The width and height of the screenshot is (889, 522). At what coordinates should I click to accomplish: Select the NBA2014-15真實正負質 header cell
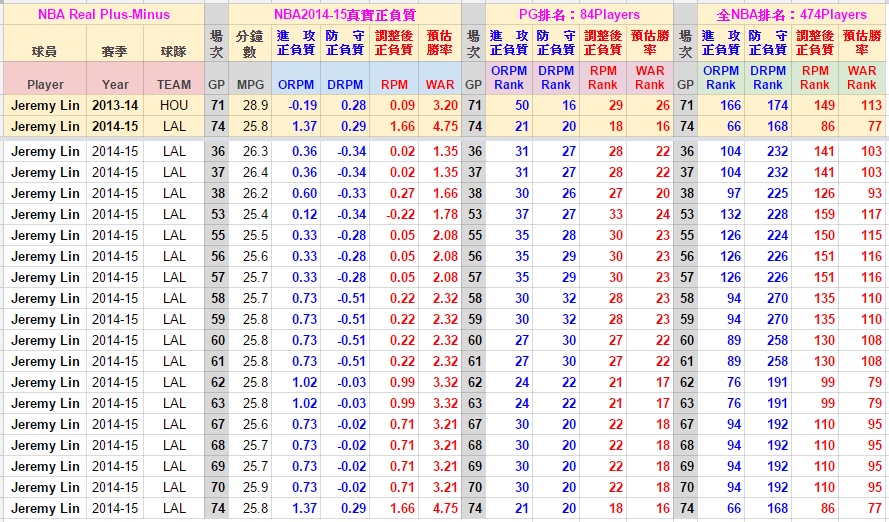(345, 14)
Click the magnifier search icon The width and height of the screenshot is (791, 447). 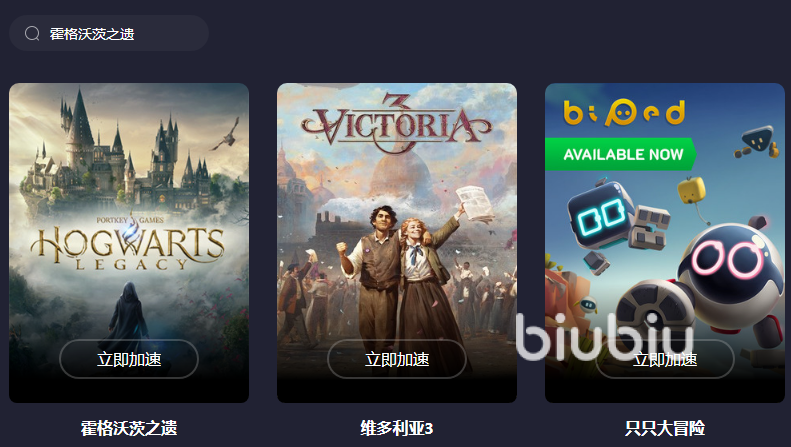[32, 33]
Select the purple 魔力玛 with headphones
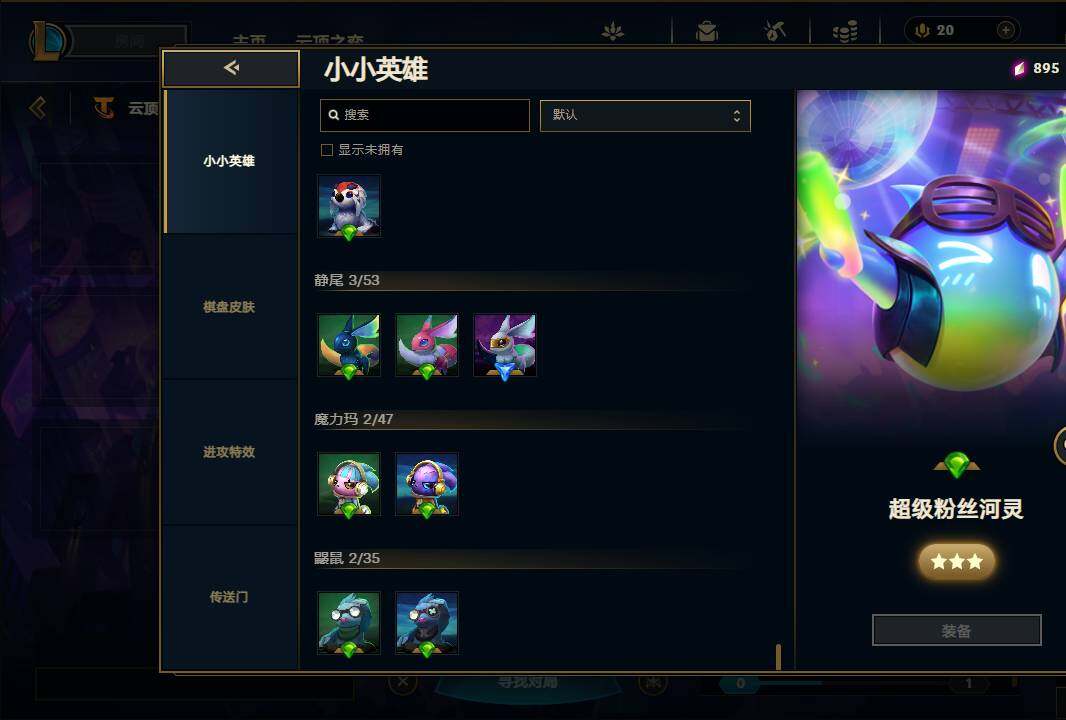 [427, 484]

---

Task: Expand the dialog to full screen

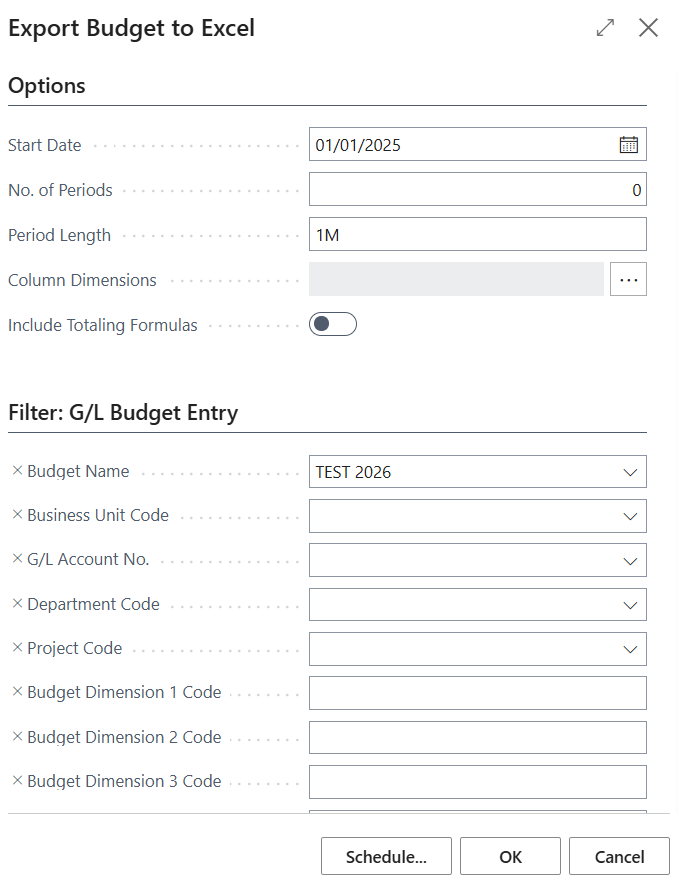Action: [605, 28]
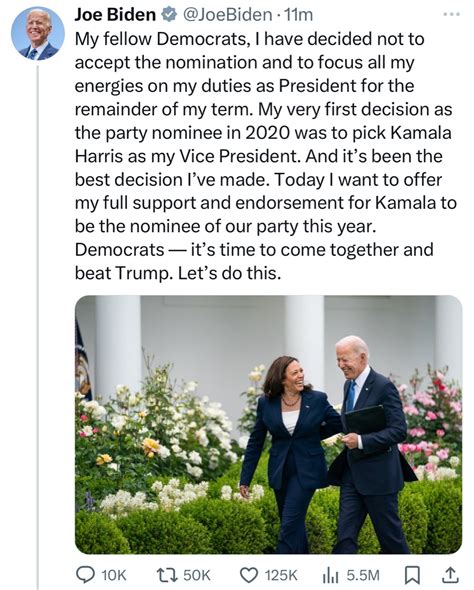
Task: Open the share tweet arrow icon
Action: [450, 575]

GIVEN REQUEST
Return each line of the listing above that contains the word "Select". Case matters.

ANSWER TO THE PROBLEM
The width and height of the screenshot is (889, 522). At what coordinates should I click to accomplish: Select the NBA2014-15真實正負質 header cell
Select the purple 魔力玛 with headphones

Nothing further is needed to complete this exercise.